What this phase covers

Natural Language Processing (NLP) is about teaching a model to read, understand, and generate human language. Chapter 16 of Hands-On Machine Learning frames this as a journey: start with raw text, turn it into numbers a neural network can use, feed those numbers through a sequence model, and — eventually — replace the sequence model entirely with attention.

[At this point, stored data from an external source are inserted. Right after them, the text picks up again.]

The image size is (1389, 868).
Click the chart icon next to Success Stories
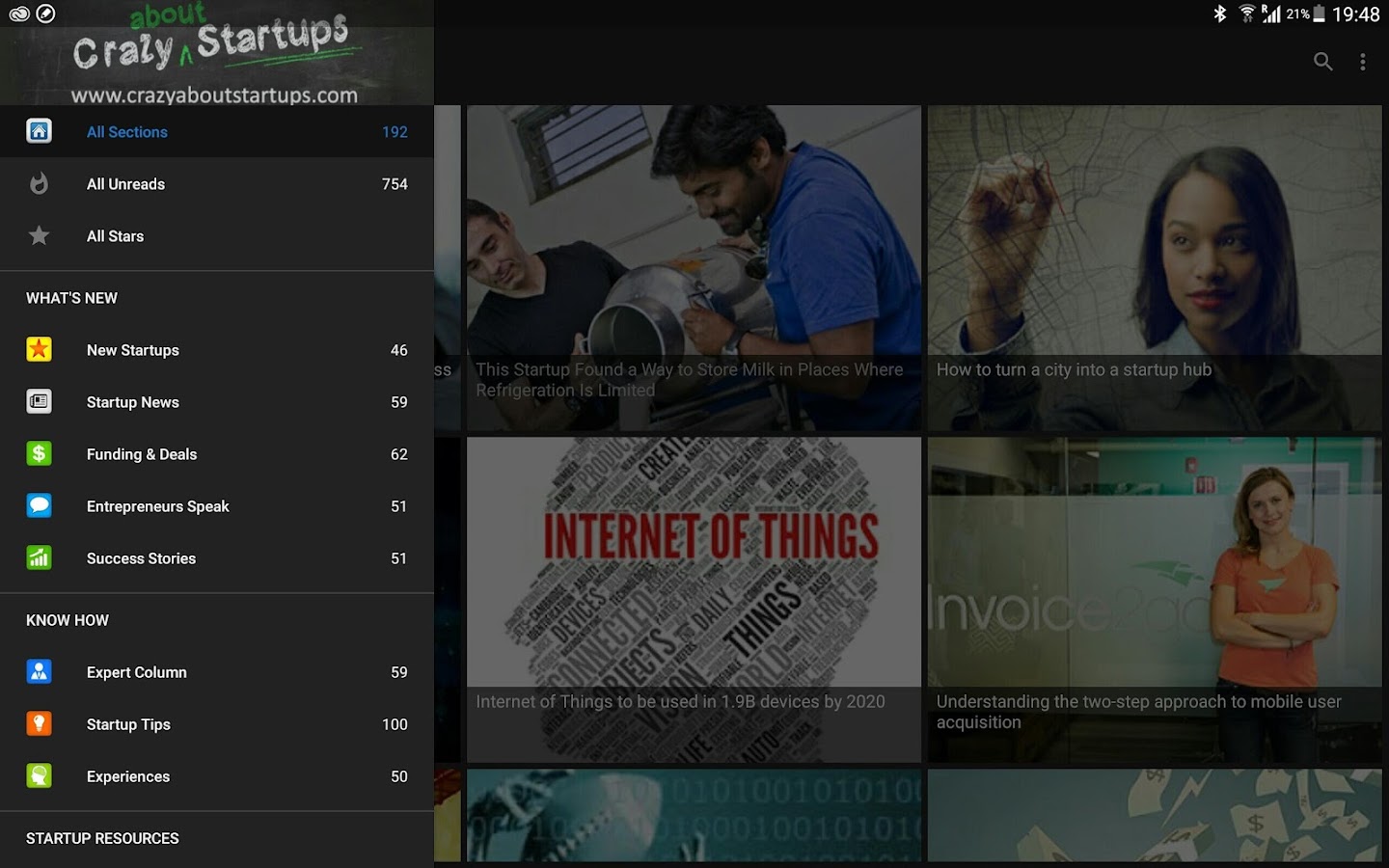tap(39, 557)
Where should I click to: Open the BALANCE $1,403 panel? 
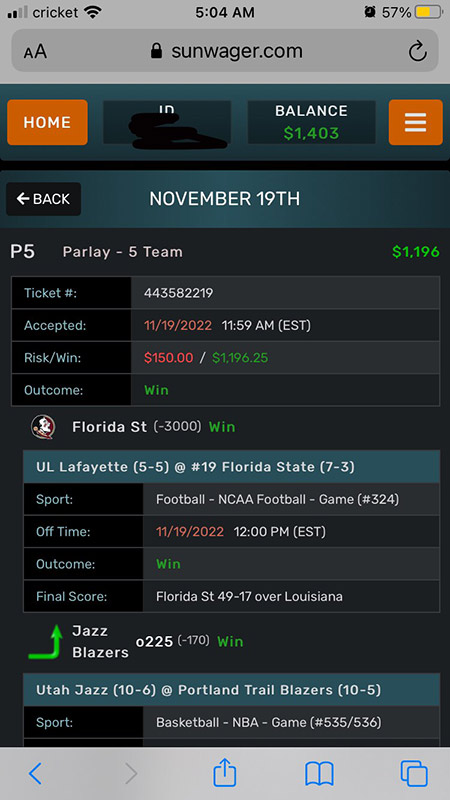coord(311,122)
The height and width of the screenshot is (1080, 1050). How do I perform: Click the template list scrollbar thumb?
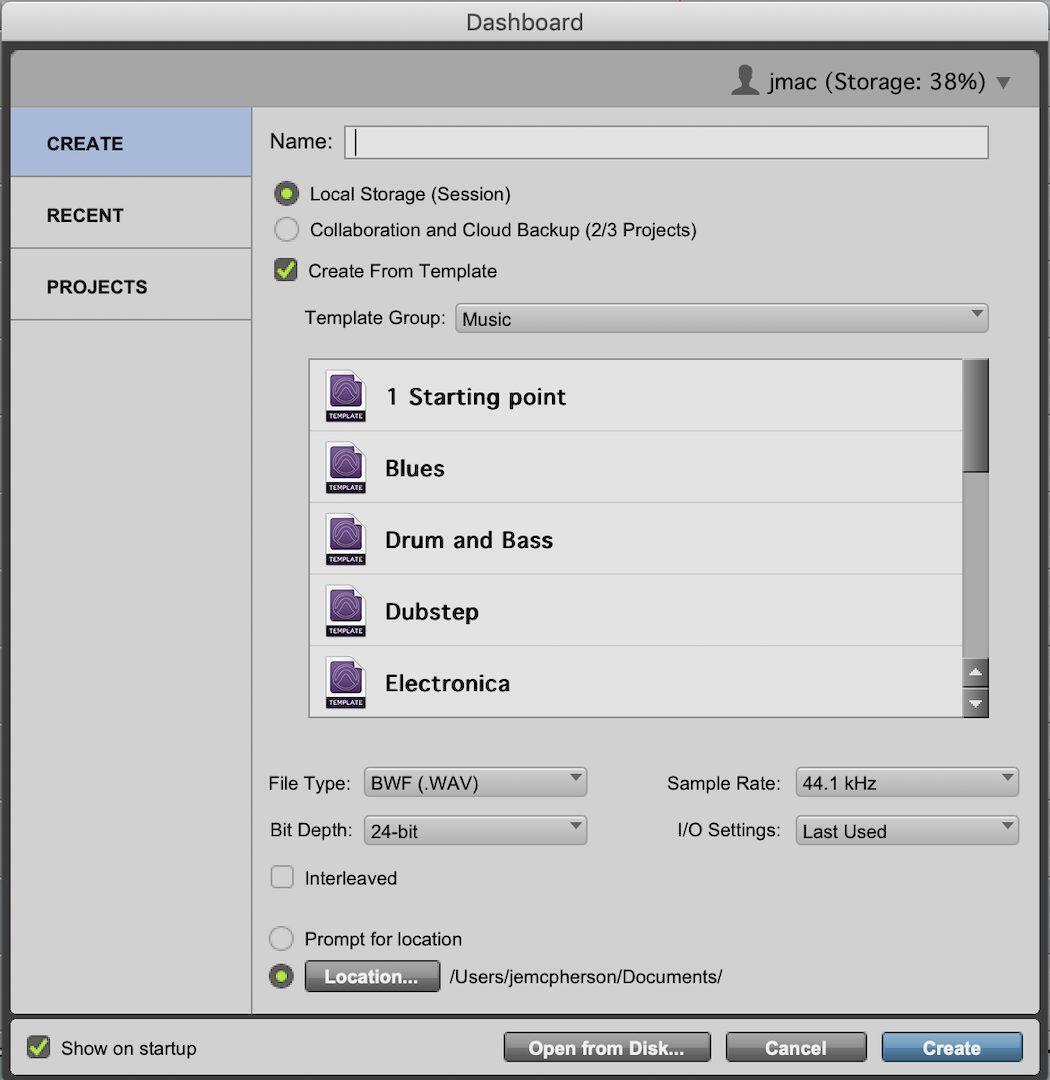975,415
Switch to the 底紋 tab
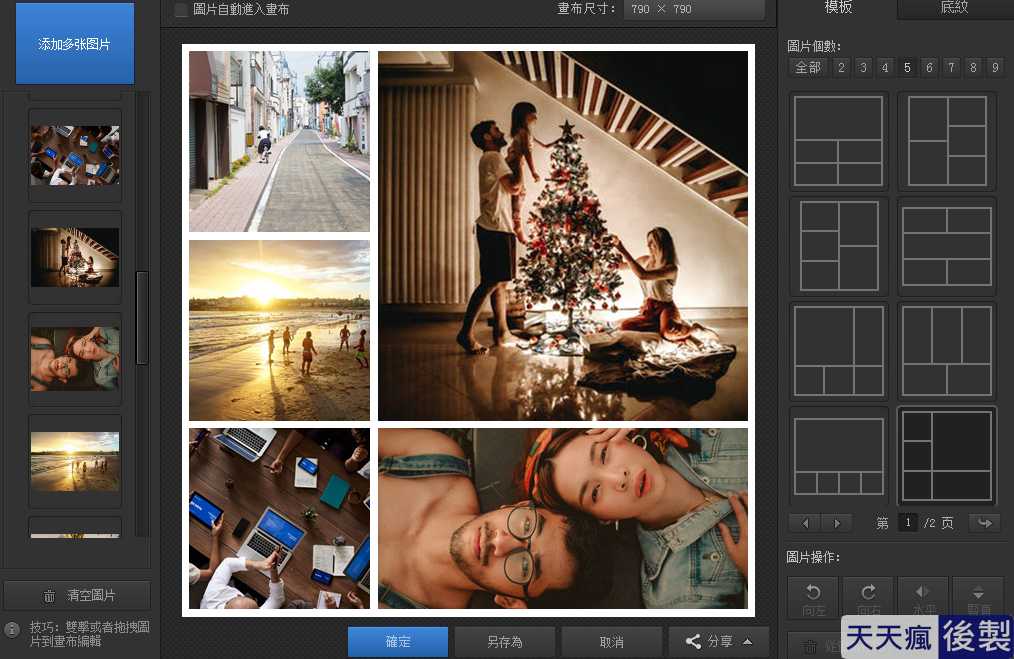Viewport: 1014px width, 659px height. (x=954, y=8)
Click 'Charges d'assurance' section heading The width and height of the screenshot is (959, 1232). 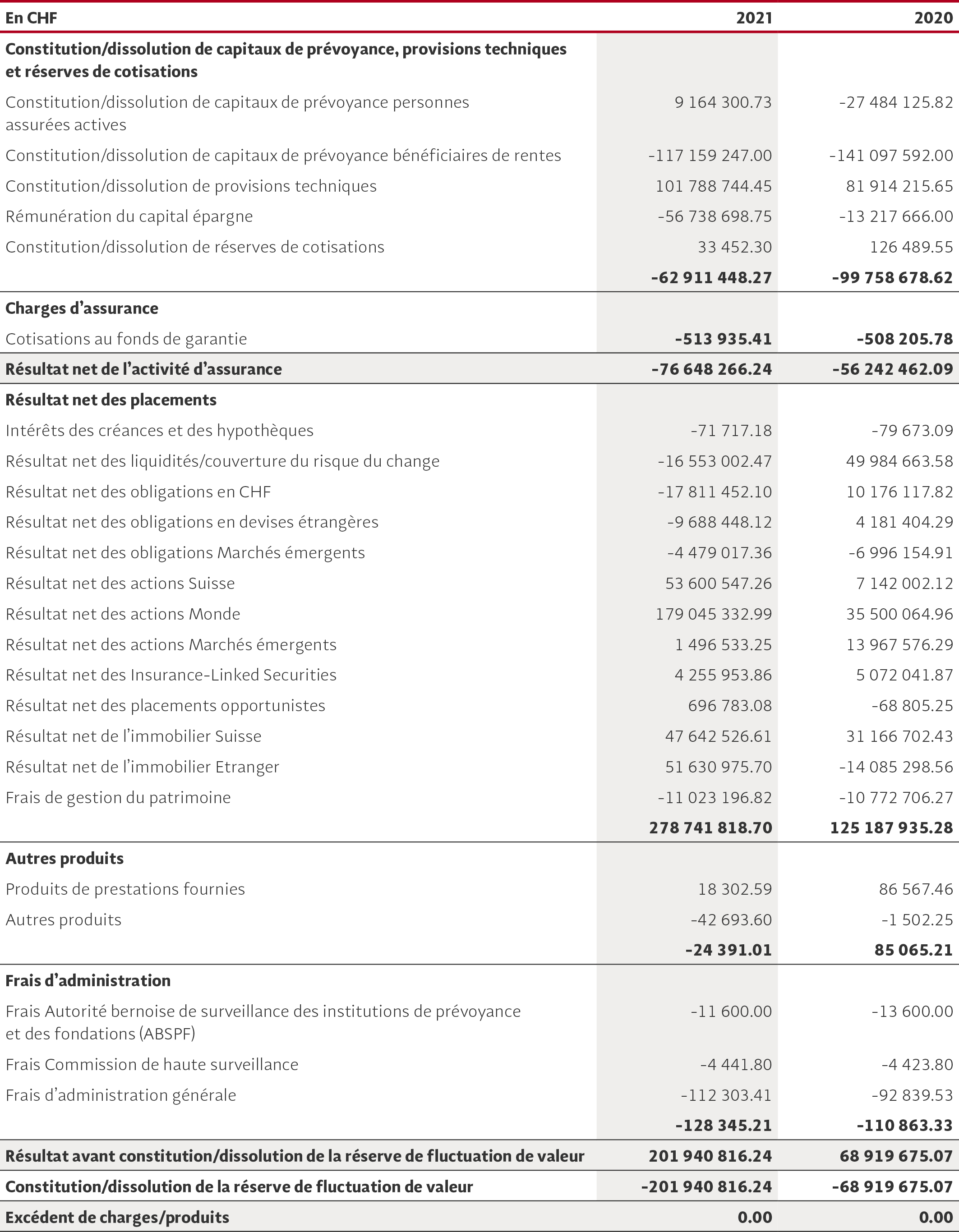[x=82, y=308]
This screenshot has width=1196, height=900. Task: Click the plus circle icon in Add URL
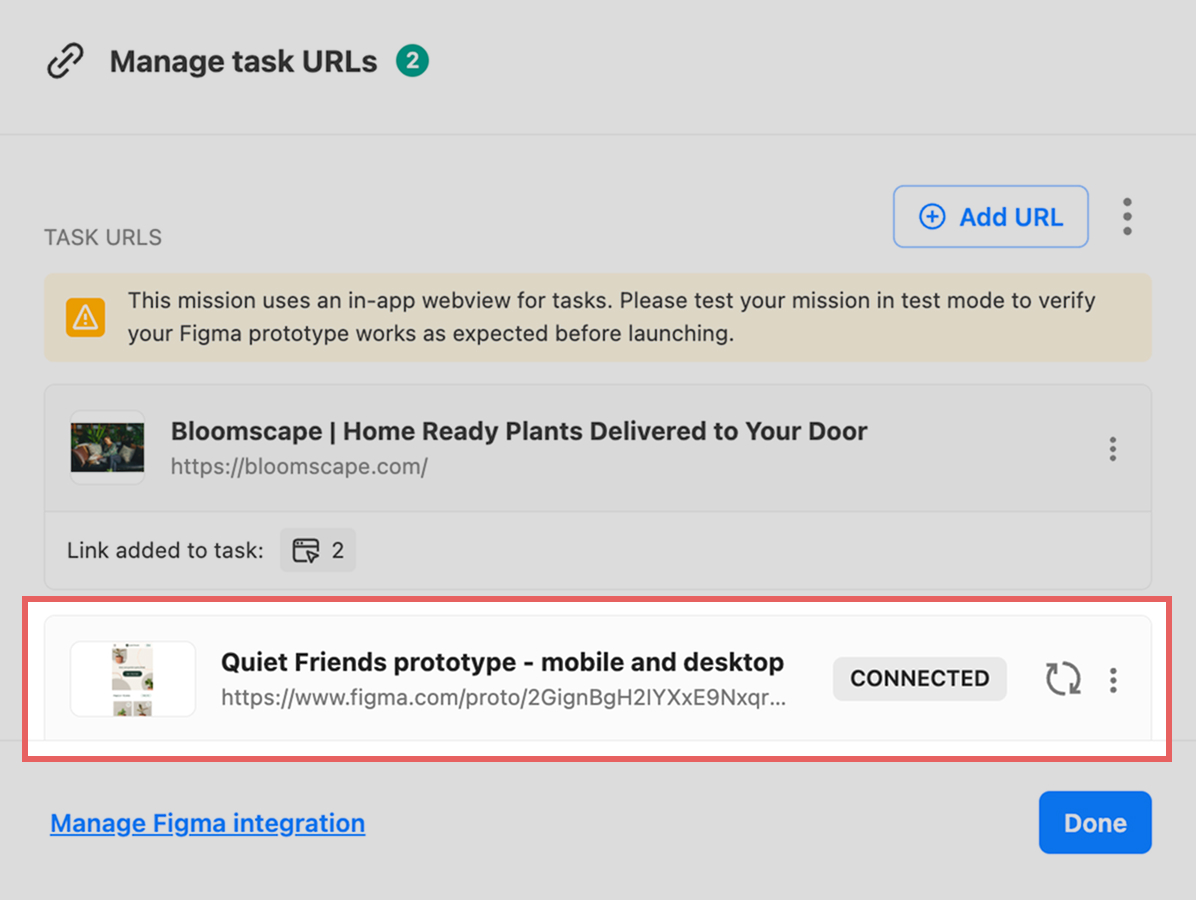coord(932,217)
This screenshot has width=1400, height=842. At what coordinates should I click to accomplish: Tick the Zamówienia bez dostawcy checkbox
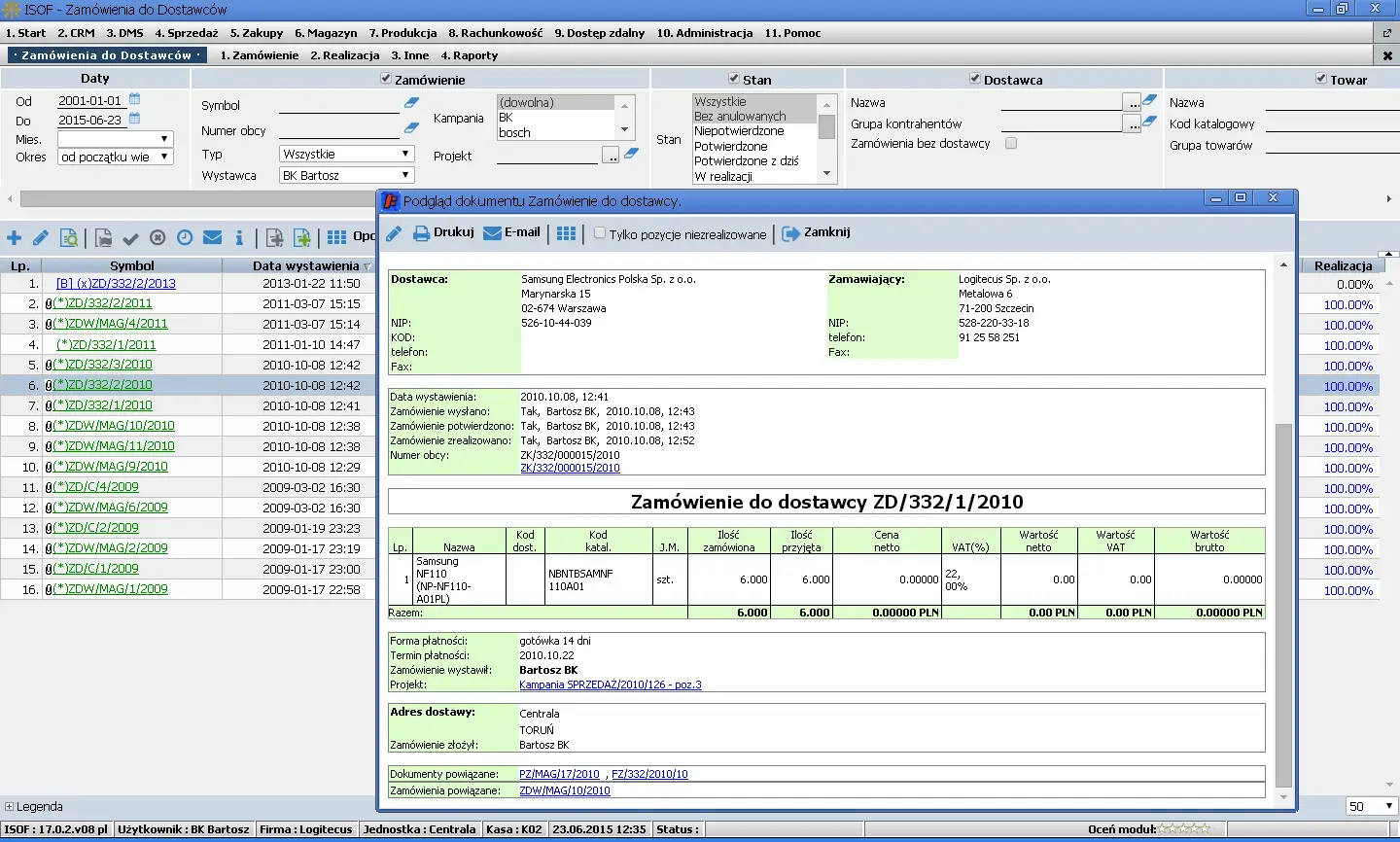coord(1011,144)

This phase follows that same arc:

diagram Diagram mermaid

Phase 5 topics

  1. Text Preprocessing (Tokenization, Stemming, Lemmatization)
  2. Bag of Words (BoW) & TF-IDF
  3. Word Embeddings (Word2Vec, GloVe)
  4. Sentiment Analysis Tutorial
  5. Named Entity Recognition (NER)
  6. The Transformer Architecture
  7. Sequence-to-Sequence Learning (Machine Translation)

Why this phase matters

Every large language model you use today — GPT, BERT, and their descendants — traces back to the ideas in this phase:

  • text has to become numbers before a model can touch it (preprocessing, BoW/TF-IDF, embeddings)
  • sequence models (RNNs) were the first serious attempt at “understanding” text in order
  • attention let models look directly at any word instead of squeezing everything through a single hidden state — and that single idea unlocked the Transformer, BERT, and GPT

By the end of this phase you’ll understand not just how to call TfidfVectorizerTfidfVectorizer or a Hugging Face model, but why each step in the pipeline exists.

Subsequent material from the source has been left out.